I am currently doing a performance test on our server for classifying office files. We are trying to use FSRM for the job but so far, we are not very impressed and infact disappointed.
We setup 2 systems for this purpose and created 2 lac sample files (1 MB appx each) summing up to 200 GB data.
Windows 2012 R2 i3 3.30 GHz (2 core 4 logical processor) with 16 GB RAM. We have applied upto 7 Regular Expressions. It's taking us 24 hours to do the job.
The same task took us 11.5 hours on a Windows 2012 R2 Standard i7 3.40 GHz system with 32 GB RAM (4 core 8 logical processor)
At this rate, to classify a realistic 1 TB data, it will take 57 to 60 hours or 120 hours on the slower system. Optimistically, it's taking 4.6 seconds to classify 1MB file or 0.216 MB/sec
I have seen an article which mentioned FSRM speeds.
'Approxiamately 40 files are classified per second when the content classifier is used to classify office 2007 documents that are under 1 MB'.
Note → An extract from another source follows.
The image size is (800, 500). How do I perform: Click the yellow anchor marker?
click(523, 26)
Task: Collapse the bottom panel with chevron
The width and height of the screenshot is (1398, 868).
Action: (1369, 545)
The article also said that it depends on the number of regexs run against the data.
This will take forever to classify our office files if we are to depend on FSRM.
Has anyone tried it on your systesms? What are the speeds you got? Is it this slow? Is there anyway to improve our performance? Does FSRM classification depend on RAM, number of cores, number of files or it's content?